Yep. That's an indirect mount.

OK.  Got it.

The directories I'm refering to are the ones created inside the autofs mount point /net or other autofs mount point. Creating the directories makes them browsable without necessarily mounting them (as long as the module knows when to trigger a mount request). This lazyness is what causes all the fus.


Case 2 needs special attention. To achieve this I would need to have two
types of unhashed dentry, valid and invalid (perhaps because of a ENOENT
return from the daemon on mount).


If my understanding above is correct, I don't think you need to hide the
dentry for the autofs mount-over directory.  If there is an active mount, then
the dentries d_mounted flag will be set and the normal mountpoint traversal
will work.  If nothing is mounted here then the autofs mount-over directory
lookup functions will be called.  This is where the actual mount request gets
triggered.  The dentry created here should not be added to the dentry cache
until the dentry is actually ready to use.  It has to be kept in a way that
can be found by subsequent calls to lookup in case there are multiple requests
for it. The trick is that the first lookup to succeed has to be the one for
the mount request.  But once it is on the dentry hash chain, revalidate has to
be careful because if the revalidate fails then the dentry will be
invalidated.  And if revalidate succeeds then everything needs to be setup so
that folow_down will work.  Hmm.  I will have to think about this some more.

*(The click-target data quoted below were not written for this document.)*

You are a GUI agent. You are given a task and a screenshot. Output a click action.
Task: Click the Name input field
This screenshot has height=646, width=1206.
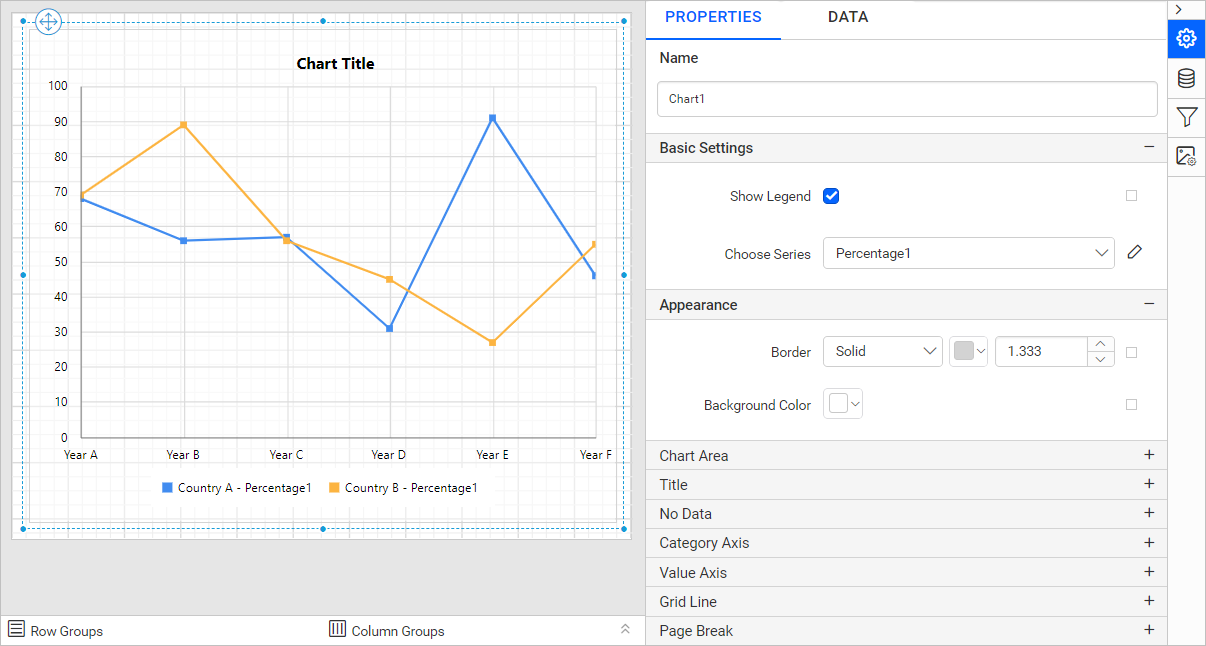(907, 99)
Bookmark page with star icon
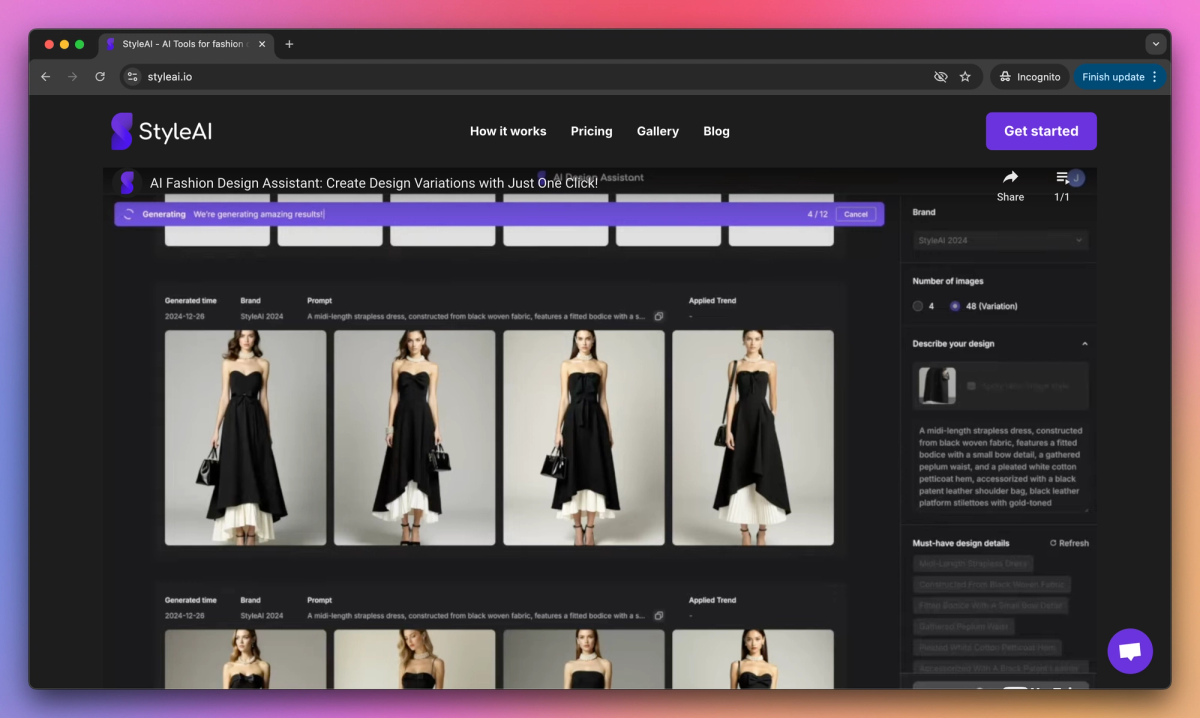Image resolution: width=1200 pixels, height=718 pixels. click(965, 77)
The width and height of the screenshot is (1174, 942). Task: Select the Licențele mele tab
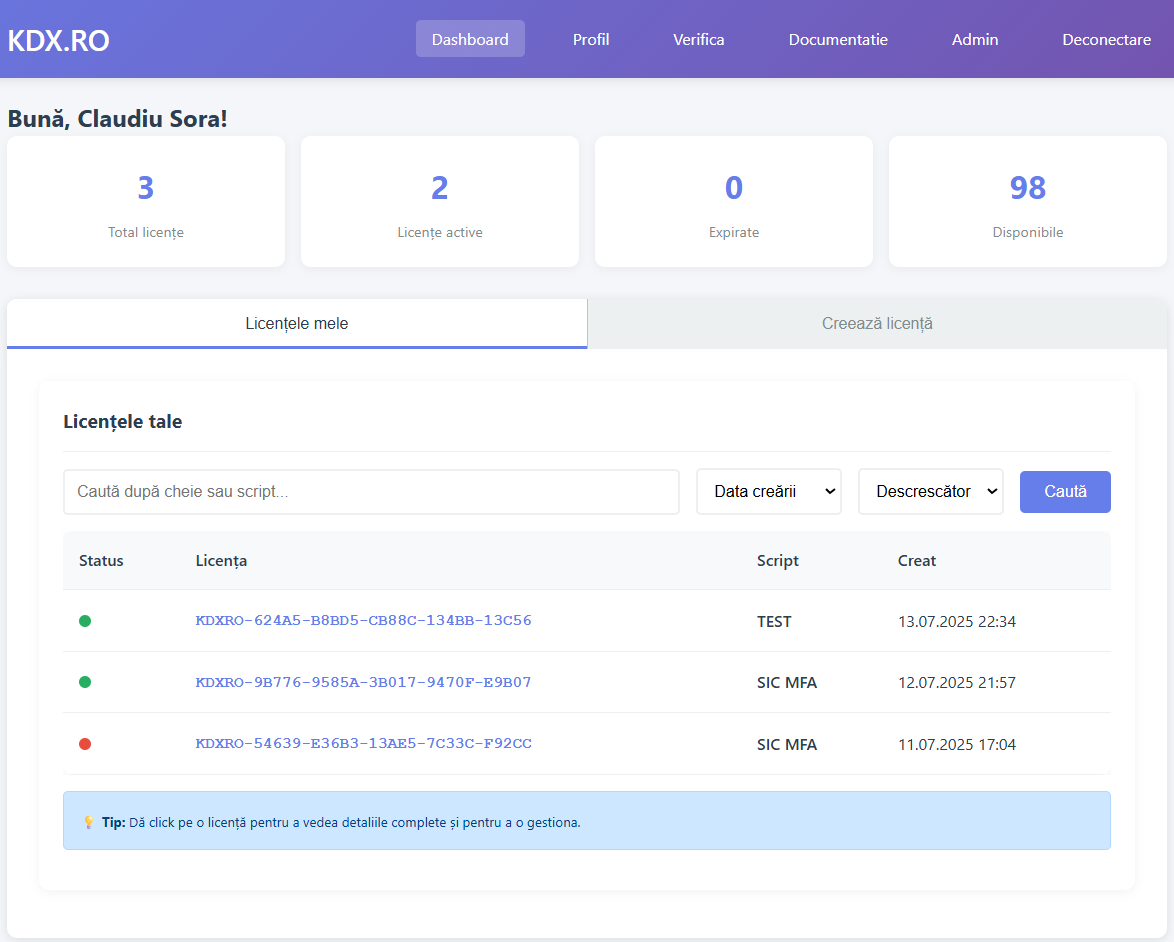[296, 323]
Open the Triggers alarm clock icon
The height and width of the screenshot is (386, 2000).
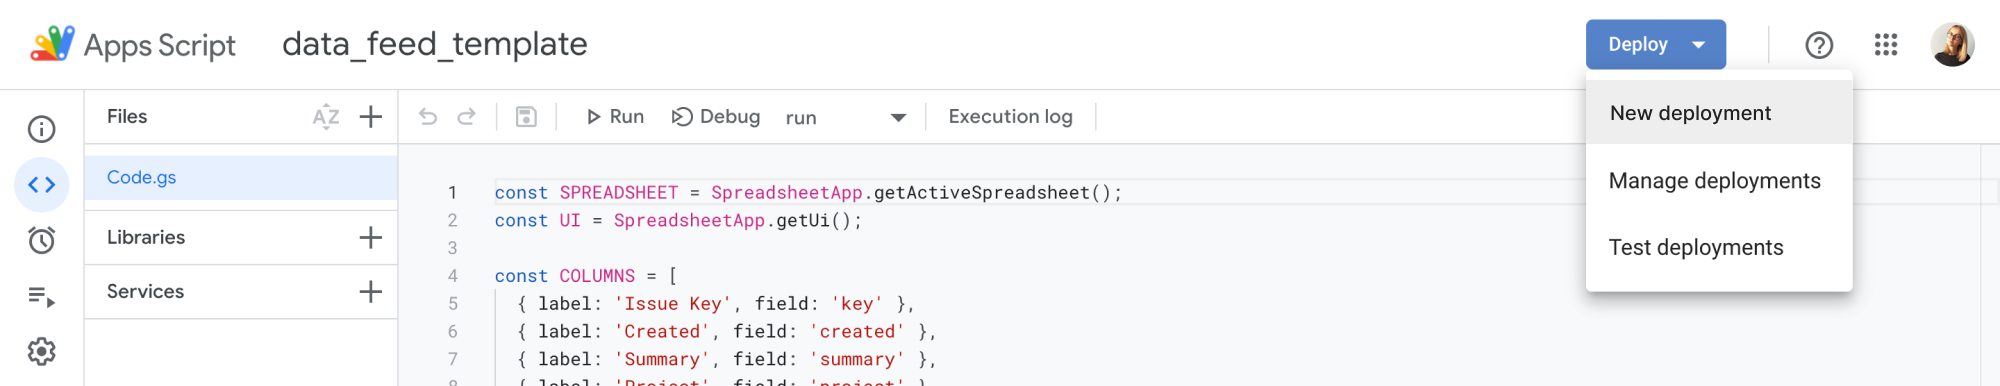pyautogui.click(x=42, y=240)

That was how things used to work but late mounting is what's needed to provide the function expected of an automounter when people start using this in an enterprise environment. Basically autofs tells lies until it's forced to tell the truth.

Point is people expect to be able to see the mount points without causing them to mount until they actually try and access something inside the mount.

Hence "browseable".

OK.  This is a whole other kettle of fish.
This means that readdir lies and reports about the existance of directories but doesn't mount them until someone is actually foolish enough to include them in a pathname. That's the problem. Too many fools. :^)

And thanks for the pointer to the paper.